MATERIAL FOR THE TASK:
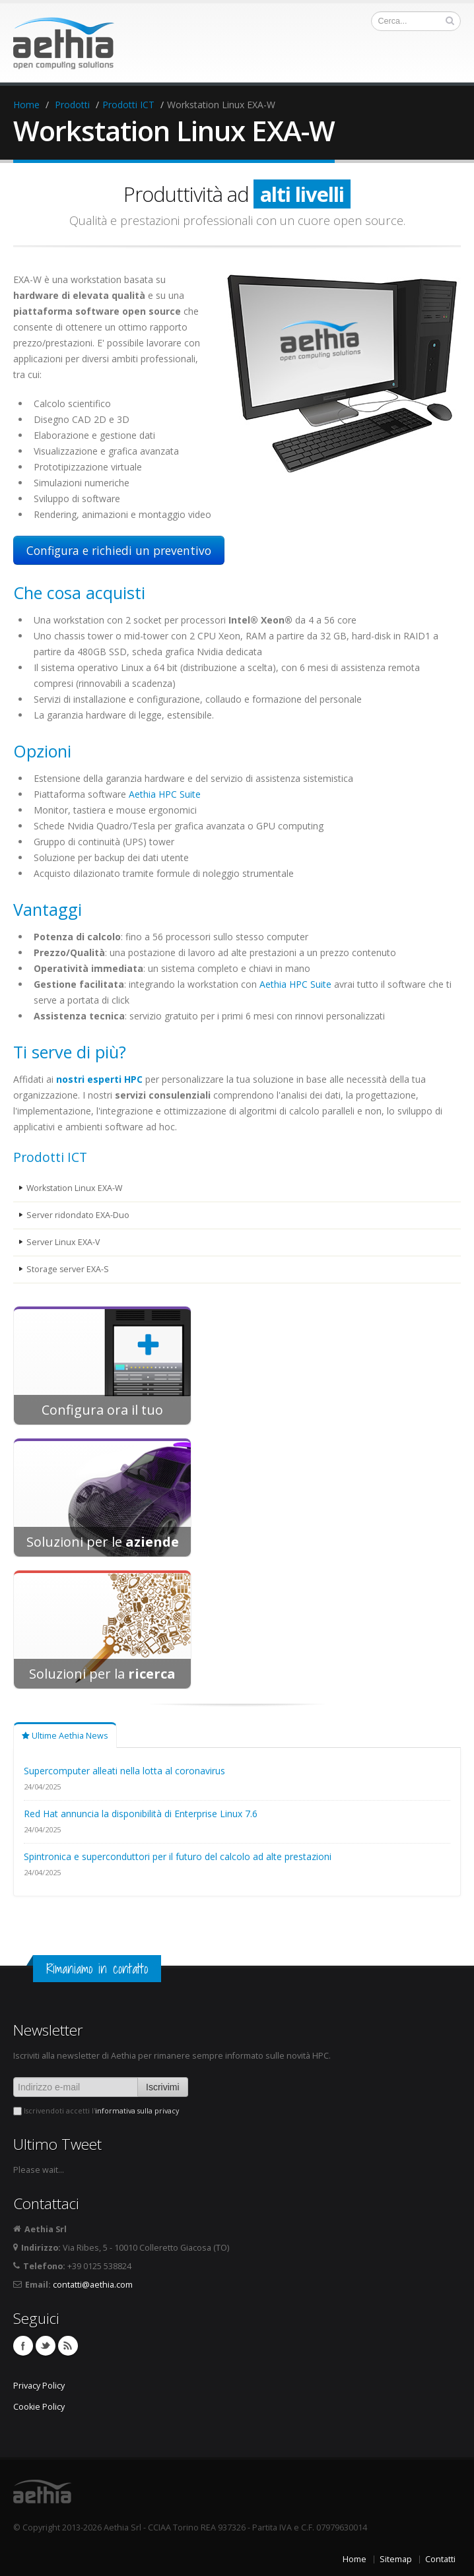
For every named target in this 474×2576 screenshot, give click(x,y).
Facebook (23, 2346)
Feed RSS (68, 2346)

---

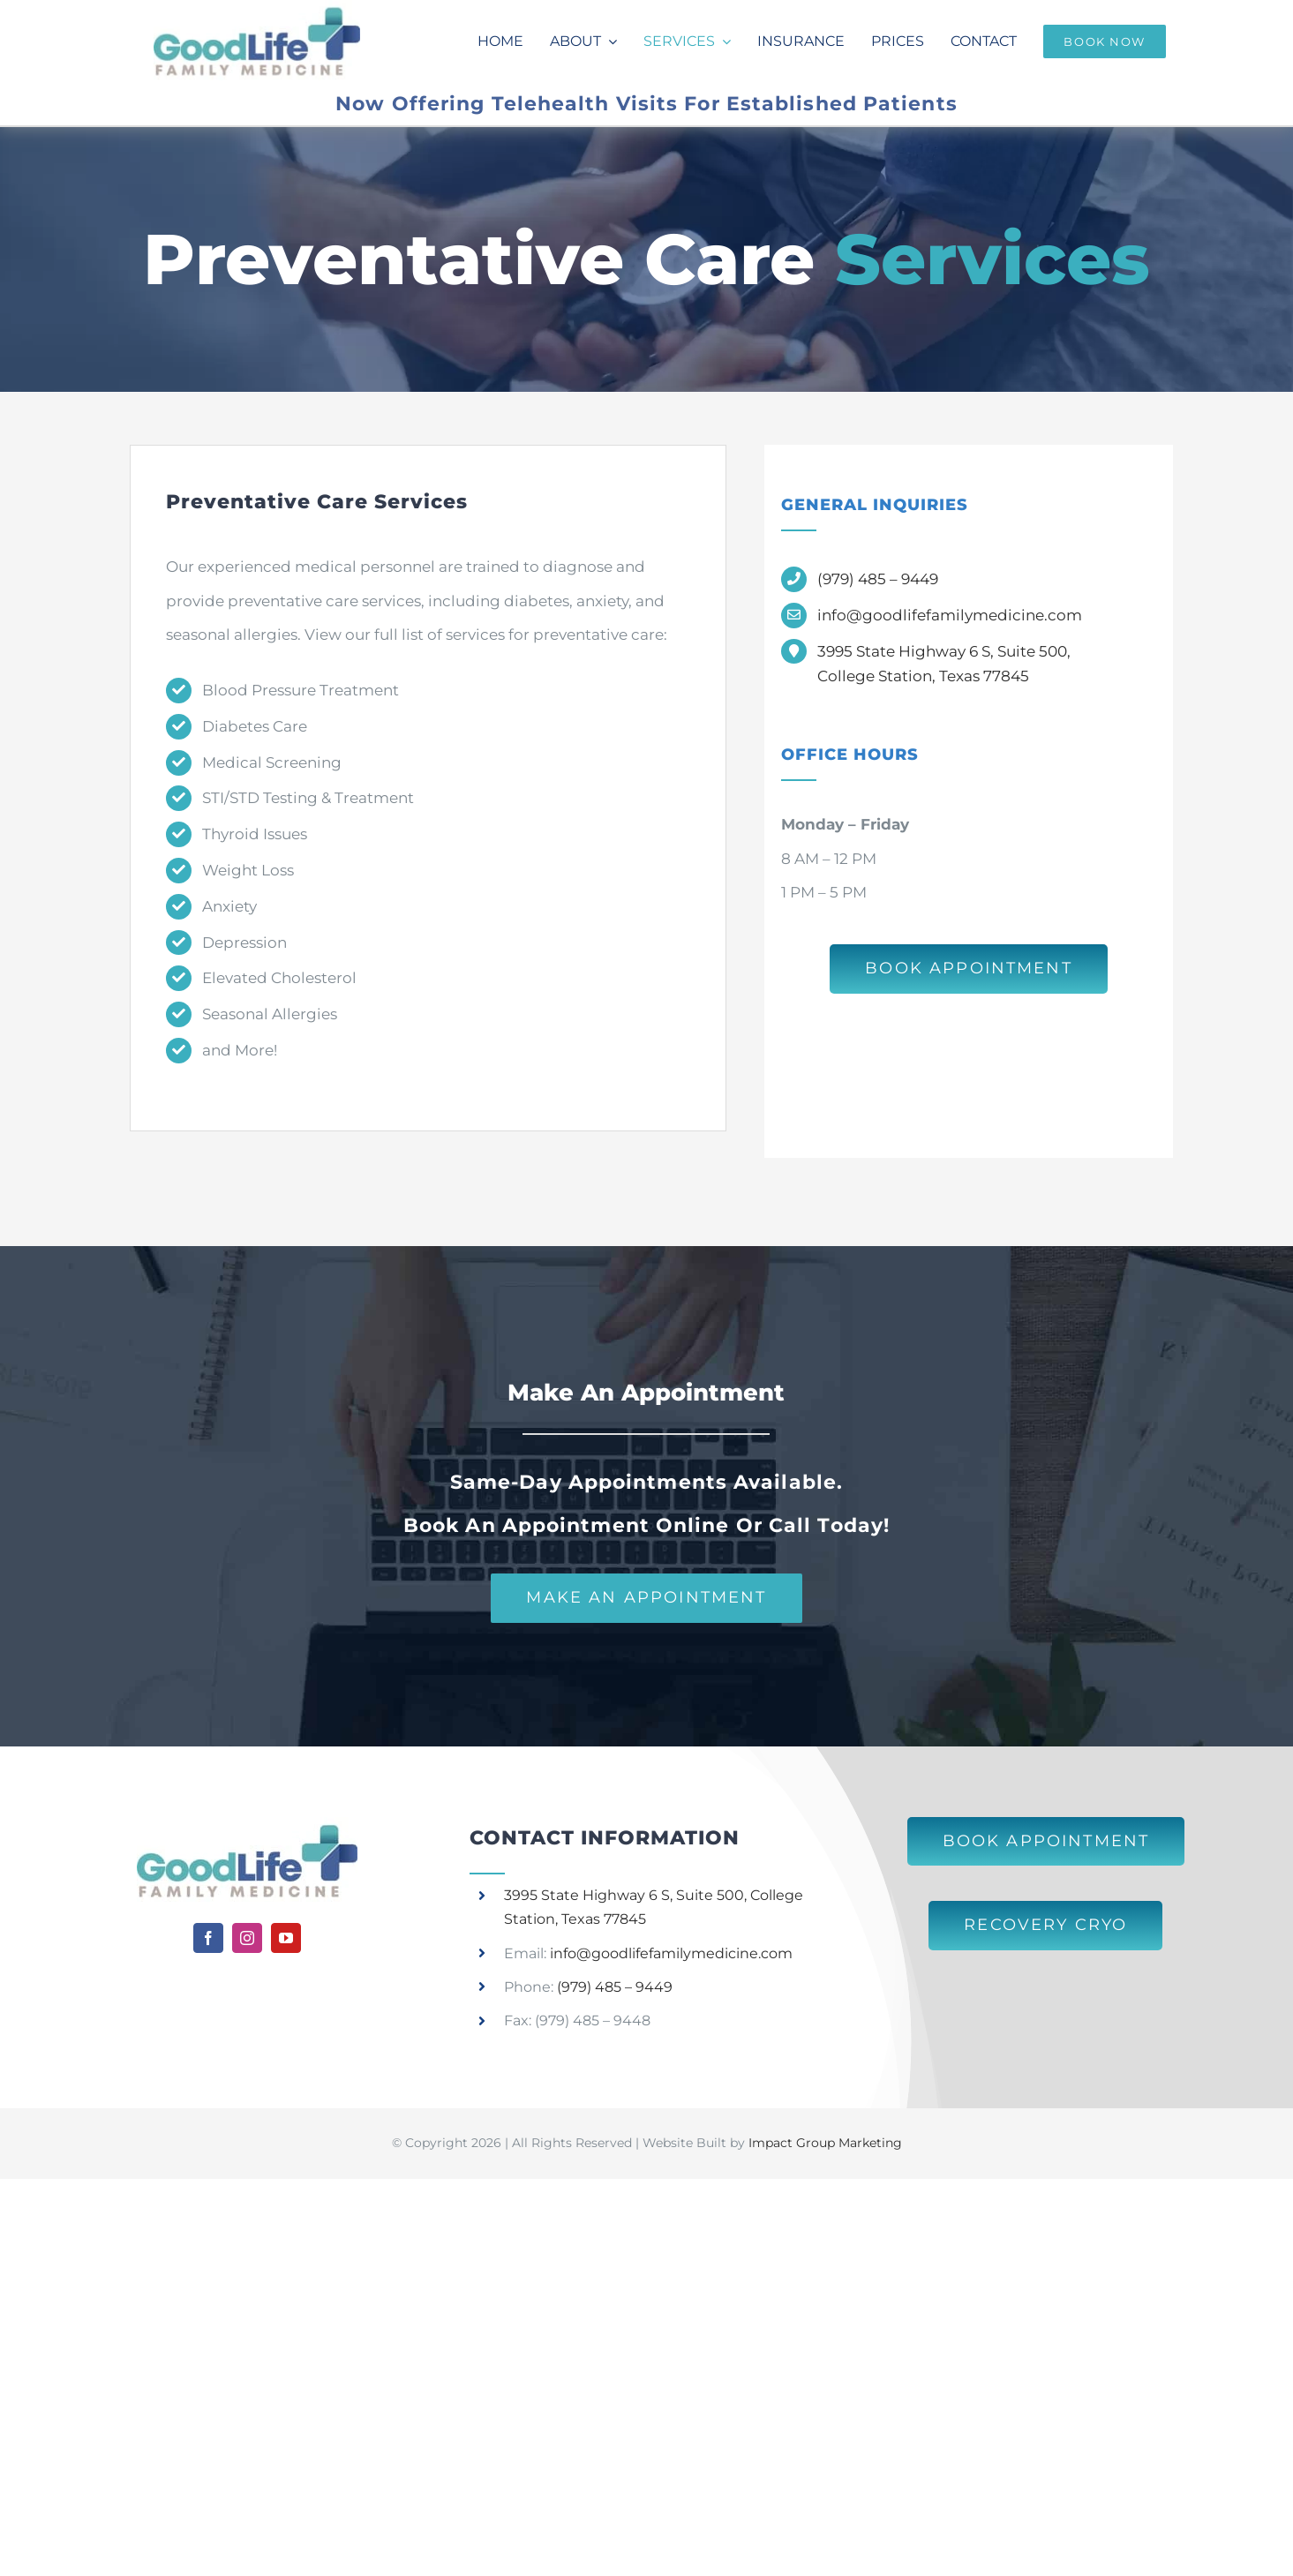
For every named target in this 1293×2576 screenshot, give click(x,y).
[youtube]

EXERCISE DIRECTIONS:
The string "this" appears in how many lines above? Answer with the number only.

TASK OUTPUT:
2